The failure cases illustrated in Fig. 8 highlight instances in which our model did not yield satisfactory prediction results. 1) The area of saliency is particularly similar to the background in terms of color or texture. In Fig. 8(a), since the swimming fish and the deep sea’s blue backdrop resemble one another quite a bit, it is challenging for TMAI-Net to determine the exact saliency region. 2) Accurate prediction of saliency results for human postures. In Fig. 8(b), for the dancer’s dancing limbs or head, TMAI-Net cannot accurately predict the viewer’s area of attention while watching the dancer dance. 3) Blurred saliency areas in the shot. In Fig. 8(c), a man is teasing a dog with a dog teaser. When the dog teaser is thrown, the ground-truth map shows that the viewer’s attention should be drawn to the distant dog teaser. The ground-truth map reveals that the viewer’s focus is diverted to the far-off dog when it goes to pick up the faraway stick. However, TMAI-Net’s prediction results in the attention being drawn to the man in the near distance. 4) There are a lot of things that are moving in the video. There are a lot of moving persons in the movie in Fig. 8(d). The person whose motion is most obvious draws the attention of the human eye. However, the results of the computational model are scattered to the others. The large number of moving objects in the video makes it difficult for the model to generate accurate predictions.

By analysing the above failure cases, we found that these scenarios are not common in the dataset. We can add more similar cases in the training set to improve the accuracy of the model in these scenarios. In addition to this, for cases (a) and (b), there exist specialised directions in object detection to be researched, i.e., video camouflage object detection and human pose estimation. In order to improve the accuracy of case (a) and case (b), we can introduce the solution of these two directions in our model in the future. For cases (c) and (d), the complex and changing scene and multiple moving objects make it difficult for the model to accurately localise the saliency region. This is because TMAI-Net can only infer saliency results from a video clip and cannot understand the contextual information in the video as humans do, and it is difficult for the model to capture the interactions between moving objects.
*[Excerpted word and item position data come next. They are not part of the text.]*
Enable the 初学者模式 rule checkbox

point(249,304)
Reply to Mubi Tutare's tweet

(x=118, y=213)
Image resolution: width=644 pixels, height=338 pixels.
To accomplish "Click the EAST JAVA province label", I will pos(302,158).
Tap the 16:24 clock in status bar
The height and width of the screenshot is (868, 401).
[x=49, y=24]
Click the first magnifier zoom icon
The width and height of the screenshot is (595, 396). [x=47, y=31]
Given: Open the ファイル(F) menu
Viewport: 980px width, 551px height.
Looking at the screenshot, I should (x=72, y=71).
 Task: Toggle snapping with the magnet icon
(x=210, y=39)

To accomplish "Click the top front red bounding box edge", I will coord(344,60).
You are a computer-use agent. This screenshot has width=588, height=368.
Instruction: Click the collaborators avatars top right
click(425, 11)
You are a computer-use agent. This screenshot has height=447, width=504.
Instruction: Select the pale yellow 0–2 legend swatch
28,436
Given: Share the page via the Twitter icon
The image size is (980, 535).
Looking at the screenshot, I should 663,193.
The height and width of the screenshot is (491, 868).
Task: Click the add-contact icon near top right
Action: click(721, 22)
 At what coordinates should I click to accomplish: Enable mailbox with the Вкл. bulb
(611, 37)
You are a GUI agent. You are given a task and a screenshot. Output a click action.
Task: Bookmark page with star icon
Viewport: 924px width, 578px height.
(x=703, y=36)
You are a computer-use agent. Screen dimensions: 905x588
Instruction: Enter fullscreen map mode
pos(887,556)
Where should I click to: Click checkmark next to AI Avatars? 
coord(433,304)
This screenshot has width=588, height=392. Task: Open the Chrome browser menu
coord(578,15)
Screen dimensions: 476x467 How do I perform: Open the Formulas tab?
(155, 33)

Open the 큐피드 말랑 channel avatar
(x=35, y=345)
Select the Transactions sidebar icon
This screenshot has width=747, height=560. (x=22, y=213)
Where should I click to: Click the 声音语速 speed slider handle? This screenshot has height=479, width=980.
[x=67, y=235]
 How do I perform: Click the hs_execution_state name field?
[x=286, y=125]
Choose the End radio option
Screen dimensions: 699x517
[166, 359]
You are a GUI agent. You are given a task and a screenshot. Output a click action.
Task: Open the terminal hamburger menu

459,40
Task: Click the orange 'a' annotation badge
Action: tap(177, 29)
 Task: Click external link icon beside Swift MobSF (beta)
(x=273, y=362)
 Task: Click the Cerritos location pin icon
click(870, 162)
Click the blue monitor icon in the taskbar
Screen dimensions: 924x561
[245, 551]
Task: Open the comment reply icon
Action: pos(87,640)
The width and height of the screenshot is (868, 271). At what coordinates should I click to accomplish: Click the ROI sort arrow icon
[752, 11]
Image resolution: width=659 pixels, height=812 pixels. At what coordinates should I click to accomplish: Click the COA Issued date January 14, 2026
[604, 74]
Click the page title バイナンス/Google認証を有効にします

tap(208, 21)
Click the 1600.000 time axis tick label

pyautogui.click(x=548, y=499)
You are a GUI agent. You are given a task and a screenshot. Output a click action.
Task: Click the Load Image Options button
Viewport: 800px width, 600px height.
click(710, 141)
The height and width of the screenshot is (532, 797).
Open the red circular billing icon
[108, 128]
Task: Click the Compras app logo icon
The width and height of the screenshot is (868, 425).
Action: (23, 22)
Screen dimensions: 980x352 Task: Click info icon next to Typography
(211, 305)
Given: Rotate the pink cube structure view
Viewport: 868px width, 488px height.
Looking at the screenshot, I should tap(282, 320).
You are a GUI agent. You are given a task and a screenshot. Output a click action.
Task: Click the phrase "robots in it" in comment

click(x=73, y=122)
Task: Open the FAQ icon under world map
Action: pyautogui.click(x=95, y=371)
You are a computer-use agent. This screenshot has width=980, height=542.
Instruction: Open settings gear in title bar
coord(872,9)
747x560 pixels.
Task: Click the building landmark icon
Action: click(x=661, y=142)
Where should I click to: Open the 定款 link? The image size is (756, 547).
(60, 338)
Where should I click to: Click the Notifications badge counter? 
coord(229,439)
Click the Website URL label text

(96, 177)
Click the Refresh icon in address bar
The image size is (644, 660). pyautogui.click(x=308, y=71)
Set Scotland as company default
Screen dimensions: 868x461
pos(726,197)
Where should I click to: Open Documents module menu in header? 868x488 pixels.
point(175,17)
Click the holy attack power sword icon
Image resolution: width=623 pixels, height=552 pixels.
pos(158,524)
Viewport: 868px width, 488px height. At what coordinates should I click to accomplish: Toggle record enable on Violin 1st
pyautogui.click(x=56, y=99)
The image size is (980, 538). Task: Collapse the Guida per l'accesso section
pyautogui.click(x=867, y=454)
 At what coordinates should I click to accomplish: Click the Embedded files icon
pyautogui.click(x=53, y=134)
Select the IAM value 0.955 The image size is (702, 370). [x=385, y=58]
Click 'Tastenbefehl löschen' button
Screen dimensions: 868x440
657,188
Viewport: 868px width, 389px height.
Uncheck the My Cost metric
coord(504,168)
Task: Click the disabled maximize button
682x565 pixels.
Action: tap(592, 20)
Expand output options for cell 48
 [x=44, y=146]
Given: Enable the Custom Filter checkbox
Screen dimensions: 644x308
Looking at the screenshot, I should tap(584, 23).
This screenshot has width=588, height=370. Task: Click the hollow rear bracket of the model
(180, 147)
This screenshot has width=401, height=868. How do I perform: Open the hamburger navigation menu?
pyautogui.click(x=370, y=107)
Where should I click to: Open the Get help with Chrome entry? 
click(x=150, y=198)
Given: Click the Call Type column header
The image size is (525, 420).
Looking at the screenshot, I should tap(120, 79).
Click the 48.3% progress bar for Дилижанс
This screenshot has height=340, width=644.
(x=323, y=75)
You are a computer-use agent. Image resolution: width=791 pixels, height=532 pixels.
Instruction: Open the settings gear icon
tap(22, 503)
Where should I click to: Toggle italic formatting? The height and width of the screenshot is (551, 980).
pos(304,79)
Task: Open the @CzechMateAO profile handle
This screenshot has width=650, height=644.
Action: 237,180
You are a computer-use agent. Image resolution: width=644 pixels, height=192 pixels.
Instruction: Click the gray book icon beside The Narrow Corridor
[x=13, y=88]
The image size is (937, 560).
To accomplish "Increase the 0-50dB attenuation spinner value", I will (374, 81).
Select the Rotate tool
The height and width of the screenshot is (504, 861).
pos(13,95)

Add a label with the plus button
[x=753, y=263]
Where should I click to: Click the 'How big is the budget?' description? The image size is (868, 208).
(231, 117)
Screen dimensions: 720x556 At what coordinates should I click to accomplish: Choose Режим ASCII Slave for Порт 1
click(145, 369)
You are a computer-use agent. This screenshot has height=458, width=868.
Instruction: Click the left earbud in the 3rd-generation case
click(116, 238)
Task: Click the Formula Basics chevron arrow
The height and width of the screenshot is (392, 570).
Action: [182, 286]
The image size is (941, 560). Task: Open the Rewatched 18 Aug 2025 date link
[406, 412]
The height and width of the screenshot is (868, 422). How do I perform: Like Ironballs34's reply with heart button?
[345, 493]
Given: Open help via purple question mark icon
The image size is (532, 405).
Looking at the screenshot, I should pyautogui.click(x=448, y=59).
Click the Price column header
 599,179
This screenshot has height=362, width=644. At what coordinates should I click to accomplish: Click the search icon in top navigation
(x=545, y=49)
How to make the model understand the contextual information conveyed by the video more accurately is a worthwhile research problem in our future work.

Fig. 8
figure 8

Several cases of our method failing on the DHF1K dataset

5 Conclusion

In this paper, a novel Transformer-based Multi-level Attention Integration Network (TMAI-Net) for video saliency prediction is proposed. We propose a Multi-level Interactive Attention (MLIA) module that can capture long-range dependencies among the temporal channel’s time steps. In the MLIA module, the long-range spatio-temporal dependency update is achieved by computing dependencies at different time steps using the self-attention mechanism. Based on Transformer’s inherent global feature interaction capabilities, we add MLIA and Transformer to the shallowest and deepest of the model’s four branches extracted from the encoder, directly establishing the global context at different levels. Furthermore, for the model’s two-stream input, we add the Transformer module to mine their structural similarity between related objects and make the model focus more on saliency regions in the video. Comprehensive experiments have demonstrated that TMAI-Net is competitive with current state-of-the-art approaches. The ablation experiment’s findings offer convincing proof of the efficiency of each TMAI-Net component.